Ein anderer war am Ende von Your chariot awaits. Der Anfang des Lieds ist nicht sehr aufregend. Dann kommt ein erster deutlicher Bruch vor der Zeile "and everything is always worse", der das Stück aber noch nicht viel aufregender macht. Etwas später ("your hand is your wand") kommt der Bruch zum hymnischen Ende. Und da wird das Lied ein Knüller und wurde es auch beim Konzert!

Andere Knüller waren Noah, das Barbarian Doppel (Barbarian und Barbarian II) oder Love the house you're in. Und natürlich Julia with blue jeans on. Auch beim zweiten Mal war ein Abend mit Spencer Krug, einem Klavier und zwei Kissen ein Knüller!
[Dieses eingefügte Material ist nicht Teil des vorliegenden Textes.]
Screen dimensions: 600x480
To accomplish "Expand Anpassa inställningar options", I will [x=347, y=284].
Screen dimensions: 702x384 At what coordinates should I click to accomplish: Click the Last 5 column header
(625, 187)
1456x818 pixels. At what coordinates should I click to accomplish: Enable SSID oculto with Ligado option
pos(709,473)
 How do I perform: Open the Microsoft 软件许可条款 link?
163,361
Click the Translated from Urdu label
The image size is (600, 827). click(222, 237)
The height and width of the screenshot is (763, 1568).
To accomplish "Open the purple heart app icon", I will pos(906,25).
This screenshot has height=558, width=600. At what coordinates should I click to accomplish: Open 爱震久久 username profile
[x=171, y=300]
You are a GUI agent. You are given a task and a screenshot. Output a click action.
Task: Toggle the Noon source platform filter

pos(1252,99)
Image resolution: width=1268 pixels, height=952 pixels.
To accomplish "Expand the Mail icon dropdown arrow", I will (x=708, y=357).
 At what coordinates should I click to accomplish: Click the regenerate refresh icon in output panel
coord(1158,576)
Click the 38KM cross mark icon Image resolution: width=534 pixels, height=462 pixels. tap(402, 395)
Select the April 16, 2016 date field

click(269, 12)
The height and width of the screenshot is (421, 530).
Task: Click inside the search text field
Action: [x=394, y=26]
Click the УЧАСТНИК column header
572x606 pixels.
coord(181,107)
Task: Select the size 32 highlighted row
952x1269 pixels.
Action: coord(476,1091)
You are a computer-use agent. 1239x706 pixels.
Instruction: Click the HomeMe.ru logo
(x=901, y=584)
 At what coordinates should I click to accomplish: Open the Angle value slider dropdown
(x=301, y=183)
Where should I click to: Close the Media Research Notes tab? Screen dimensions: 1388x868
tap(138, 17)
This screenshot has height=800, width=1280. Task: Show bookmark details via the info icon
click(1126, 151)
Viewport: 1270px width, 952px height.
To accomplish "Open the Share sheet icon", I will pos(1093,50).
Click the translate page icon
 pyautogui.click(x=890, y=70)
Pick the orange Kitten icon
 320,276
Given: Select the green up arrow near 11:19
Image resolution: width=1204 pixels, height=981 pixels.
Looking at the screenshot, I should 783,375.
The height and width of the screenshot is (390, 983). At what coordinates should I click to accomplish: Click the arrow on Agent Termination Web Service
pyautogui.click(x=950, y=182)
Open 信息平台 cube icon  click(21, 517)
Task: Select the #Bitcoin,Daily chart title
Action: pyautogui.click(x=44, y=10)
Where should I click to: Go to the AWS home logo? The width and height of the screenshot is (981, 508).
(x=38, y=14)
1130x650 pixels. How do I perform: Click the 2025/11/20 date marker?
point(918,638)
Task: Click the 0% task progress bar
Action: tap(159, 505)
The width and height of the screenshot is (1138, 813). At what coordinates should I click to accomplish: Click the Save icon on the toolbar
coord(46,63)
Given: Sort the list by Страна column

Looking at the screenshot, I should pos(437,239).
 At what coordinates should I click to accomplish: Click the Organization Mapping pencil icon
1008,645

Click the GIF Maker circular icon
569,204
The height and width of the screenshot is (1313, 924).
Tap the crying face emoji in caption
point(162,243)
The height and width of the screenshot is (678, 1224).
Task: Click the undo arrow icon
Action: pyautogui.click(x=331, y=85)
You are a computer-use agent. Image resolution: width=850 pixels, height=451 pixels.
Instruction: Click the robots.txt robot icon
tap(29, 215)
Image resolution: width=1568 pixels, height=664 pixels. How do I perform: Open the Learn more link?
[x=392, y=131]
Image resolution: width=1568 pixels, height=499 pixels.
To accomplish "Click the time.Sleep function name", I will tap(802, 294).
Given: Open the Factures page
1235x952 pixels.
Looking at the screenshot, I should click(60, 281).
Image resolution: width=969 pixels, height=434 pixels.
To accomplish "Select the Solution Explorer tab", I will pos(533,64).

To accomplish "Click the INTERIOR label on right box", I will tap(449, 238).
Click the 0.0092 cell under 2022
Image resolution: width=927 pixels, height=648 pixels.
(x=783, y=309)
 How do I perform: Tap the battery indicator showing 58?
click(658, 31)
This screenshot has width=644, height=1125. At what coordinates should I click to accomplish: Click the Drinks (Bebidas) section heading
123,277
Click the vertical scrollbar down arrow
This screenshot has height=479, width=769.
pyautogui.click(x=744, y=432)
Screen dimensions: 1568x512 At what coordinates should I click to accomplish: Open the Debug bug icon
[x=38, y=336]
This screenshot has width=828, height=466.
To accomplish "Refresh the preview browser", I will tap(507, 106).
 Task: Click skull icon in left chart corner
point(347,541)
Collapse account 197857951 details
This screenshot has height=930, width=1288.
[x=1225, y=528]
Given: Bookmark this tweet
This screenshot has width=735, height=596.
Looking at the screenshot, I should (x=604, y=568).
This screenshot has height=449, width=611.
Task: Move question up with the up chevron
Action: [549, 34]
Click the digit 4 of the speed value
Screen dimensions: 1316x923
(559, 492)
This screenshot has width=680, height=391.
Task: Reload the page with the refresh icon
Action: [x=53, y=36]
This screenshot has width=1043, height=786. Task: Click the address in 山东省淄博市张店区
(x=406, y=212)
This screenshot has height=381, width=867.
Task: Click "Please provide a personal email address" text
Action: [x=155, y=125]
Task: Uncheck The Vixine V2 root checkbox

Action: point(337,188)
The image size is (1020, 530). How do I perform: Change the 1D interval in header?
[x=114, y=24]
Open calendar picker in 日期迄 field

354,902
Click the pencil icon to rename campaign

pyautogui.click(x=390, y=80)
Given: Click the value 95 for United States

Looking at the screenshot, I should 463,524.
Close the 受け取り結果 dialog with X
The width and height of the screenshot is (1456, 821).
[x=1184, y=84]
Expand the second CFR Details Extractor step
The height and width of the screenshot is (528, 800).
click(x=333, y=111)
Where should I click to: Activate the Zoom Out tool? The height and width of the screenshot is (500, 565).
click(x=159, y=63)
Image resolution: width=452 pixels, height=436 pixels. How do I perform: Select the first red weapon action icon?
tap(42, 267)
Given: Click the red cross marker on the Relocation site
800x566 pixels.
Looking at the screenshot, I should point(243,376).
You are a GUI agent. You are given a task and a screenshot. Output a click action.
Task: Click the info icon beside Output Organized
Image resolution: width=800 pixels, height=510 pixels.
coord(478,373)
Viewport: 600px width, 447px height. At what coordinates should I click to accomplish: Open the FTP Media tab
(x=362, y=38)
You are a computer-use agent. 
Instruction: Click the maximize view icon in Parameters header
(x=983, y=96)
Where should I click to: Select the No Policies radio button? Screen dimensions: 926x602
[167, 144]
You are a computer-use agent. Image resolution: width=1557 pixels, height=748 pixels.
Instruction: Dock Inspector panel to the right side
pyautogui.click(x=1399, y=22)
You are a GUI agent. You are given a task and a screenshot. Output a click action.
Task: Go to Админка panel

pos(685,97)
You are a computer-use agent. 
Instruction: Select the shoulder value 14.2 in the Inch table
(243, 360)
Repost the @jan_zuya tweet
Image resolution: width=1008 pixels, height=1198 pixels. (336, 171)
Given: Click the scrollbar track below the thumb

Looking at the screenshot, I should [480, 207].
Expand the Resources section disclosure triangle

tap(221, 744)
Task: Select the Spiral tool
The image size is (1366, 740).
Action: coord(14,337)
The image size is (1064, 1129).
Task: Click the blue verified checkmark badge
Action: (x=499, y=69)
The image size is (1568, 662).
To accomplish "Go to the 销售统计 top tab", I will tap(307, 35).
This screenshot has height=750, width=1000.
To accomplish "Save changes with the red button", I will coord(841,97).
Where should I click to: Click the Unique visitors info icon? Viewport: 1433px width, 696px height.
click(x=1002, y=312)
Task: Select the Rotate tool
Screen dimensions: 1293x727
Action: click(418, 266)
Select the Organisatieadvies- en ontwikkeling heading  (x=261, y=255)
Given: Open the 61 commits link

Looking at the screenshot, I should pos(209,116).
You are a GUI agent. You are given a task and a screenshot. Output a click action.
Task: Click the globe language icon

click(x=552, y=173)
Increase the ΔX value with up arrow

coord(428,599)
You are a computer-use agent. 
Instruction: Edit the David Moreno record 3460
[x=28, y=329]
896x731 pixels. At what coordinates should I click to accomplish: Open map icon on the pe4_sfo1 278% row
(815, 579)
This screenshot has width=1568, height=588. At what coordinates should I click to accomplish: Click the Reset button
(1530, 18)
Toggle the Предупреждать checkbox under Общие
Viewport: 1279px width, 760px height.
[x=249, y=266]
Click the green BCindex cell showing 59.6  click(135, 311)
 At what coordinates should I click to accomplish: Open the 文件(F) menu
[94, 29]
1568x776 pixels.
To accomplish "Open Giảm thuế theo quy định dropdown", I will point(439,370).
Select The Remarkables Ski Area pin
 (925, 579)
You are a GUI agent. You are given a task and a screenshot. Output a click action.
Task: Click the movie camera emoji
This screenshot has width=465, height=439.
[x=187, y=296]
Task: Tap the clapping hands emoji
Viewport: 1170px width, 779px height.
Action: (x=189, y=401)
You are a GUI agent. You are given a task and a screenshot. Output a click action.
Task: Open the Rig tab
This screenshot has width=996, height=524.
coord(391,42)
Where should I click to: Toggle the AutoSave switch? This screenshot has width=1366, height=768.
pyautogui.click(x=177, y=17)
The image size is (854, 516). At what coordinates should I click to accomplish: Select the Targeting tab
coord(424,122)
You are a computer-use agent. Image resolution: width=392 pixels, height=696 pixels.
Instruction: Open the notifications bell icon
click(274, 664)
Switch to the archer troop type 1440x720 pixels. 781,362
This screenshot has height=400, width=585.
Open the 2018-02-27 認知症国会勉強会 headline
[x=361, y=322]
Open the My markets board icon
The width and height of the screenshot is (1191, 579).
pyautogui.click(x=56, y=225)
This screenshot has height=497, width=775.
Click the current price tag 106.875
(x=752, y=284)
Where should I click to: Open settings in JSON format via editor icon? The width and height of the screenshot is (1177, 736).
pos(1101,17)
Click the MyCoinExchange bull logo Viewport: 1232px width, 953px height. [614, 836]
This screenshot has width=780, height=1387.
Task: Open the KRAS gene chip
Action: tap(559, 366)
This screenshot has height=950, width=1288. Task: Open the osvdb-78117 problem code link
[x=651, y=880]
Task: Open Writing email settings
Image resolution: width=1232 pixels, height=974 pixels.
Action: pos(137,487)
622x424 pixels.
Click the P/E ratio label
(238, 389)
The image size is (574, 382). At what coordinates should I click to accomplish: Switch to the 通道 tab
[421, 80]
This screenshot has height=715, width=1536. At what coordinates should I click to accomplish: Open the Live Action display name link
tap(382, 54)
Sollten Facebook und ich irgendwann nach den zehn wichtigsten Musikern in meinem Leben gefragt werden, neben Morrissey, Bernard Sumner oder Katie Sketch wird ganz sicher auch Spencer Krug auftauchen.

Setlist Moonface, Franzis, Wetzlar:

01: The fog
02: Black is back in style
03: Love the house you're in
04: Barbarian
05: Barbarian II
06: Fast Peter
07: November 2011
08: First violin
09: Everyone is Noah, everyone is the Ark
10: Your chariot awaits
11: City wrecker
12: Julia with blue jeans on

13: Helsinki winter 2013 (Z)

Links:

- aus unserem Archiv:
- Moonface, Köln, 04.02.14



1 Kommentare :

SomeVapourTrails hat gesagt…

25 Zuschauer? Eine Schande. Julia with Blue Jeans On war eine der besten Platten des letzten Jahres. November 2011 würde ich gerne mal selbst live erlauschen.